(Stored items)
□ □ □ □

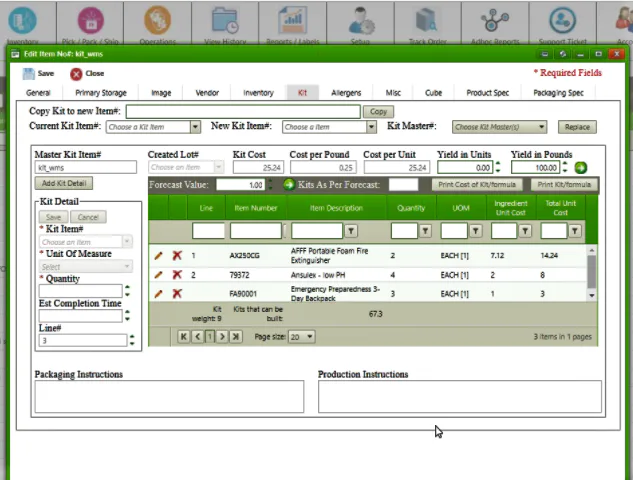Switch to the Primary Storage tab
This screenshot has height=480, width=633.
coord(101,93)
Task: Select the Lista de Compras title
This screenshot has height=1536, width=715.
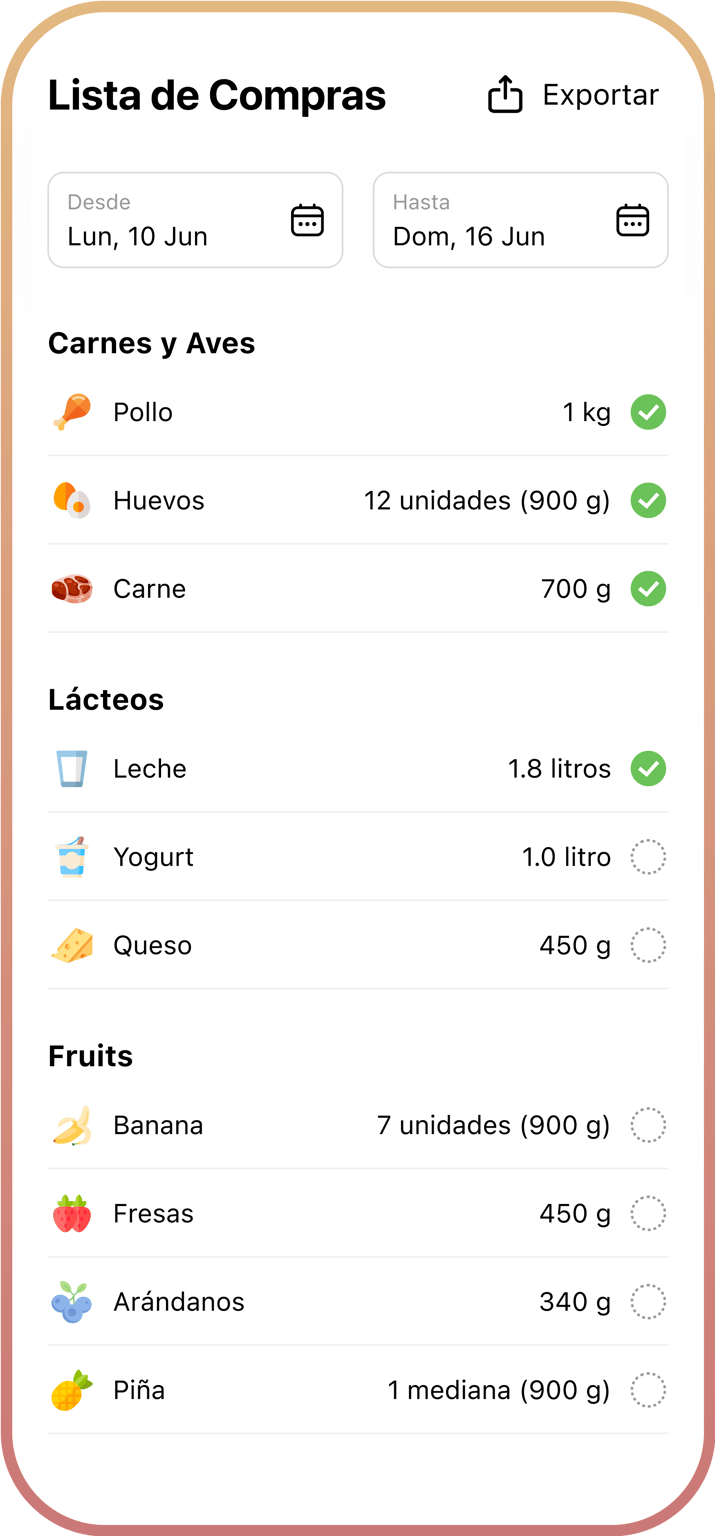Action: pyautogui.click(x=216, y=94)
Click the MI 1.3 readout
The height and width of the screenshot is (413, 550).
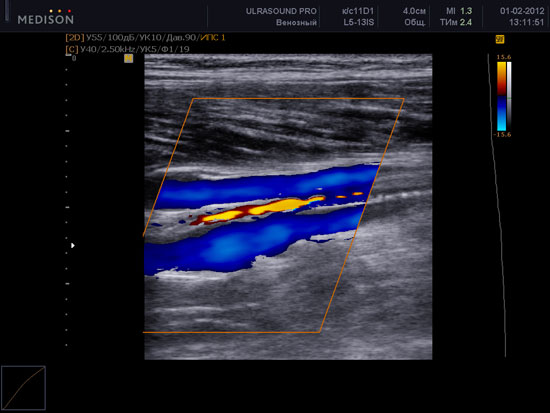click(459, 11)
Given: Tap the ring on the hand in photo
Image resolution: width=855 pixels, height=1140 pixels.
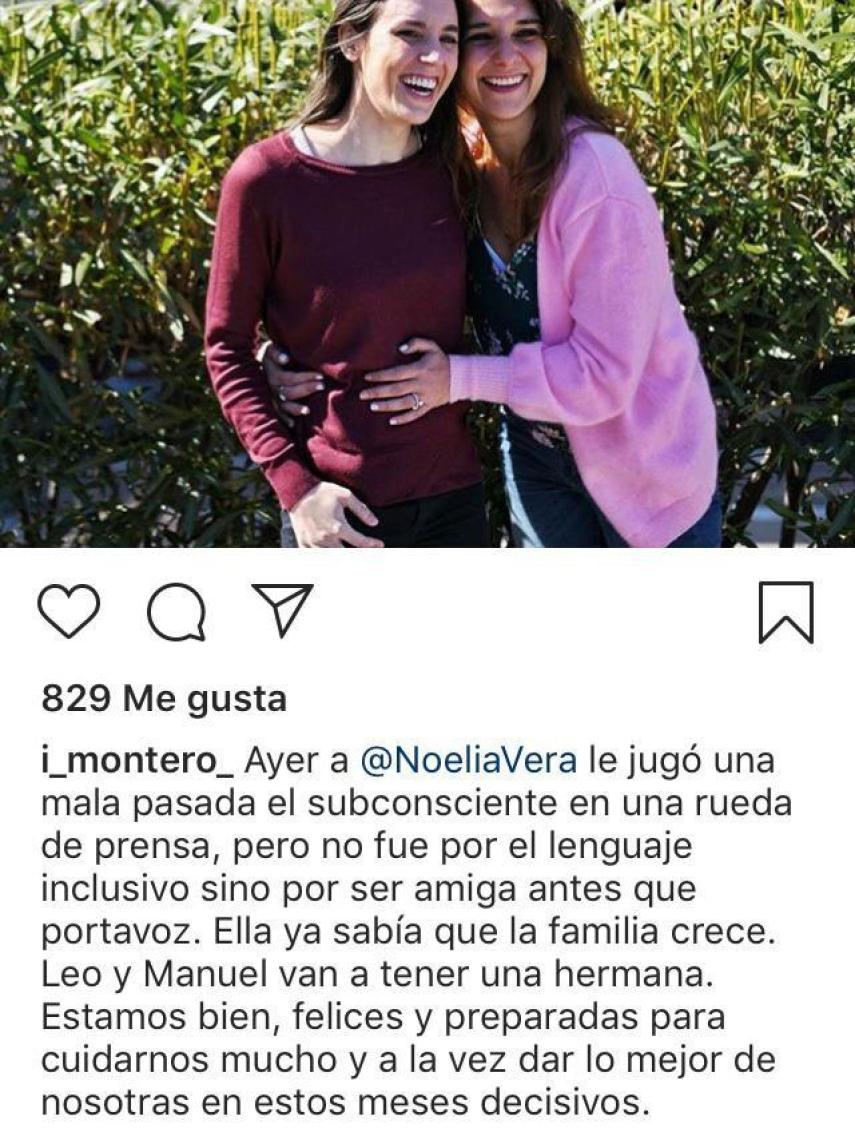Looking at the screenshot, I should point(416,401).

□ □ □ □

WORK TO BE COMPLETED: Where the line containing "Task: Select the Lista de Compras title" appears, begin copying there and continue exactly through the final line of the records; both end lines belong in the copy, pictures do not.

REPLY:
Task: Select the Lista de Compras title
This screenshot has height=1536, width=715.
Action: pyautogui.click(x=216, y=94)
Click the MI 1.3 readout
The height and width of the screenshot is (413, 550).
click(459, 11)
Given: Tap the ring on the hand in photo
Image resolution: width=855 pixels, height=1140 pixels.
Looking at the screenshot, I should point(416,401).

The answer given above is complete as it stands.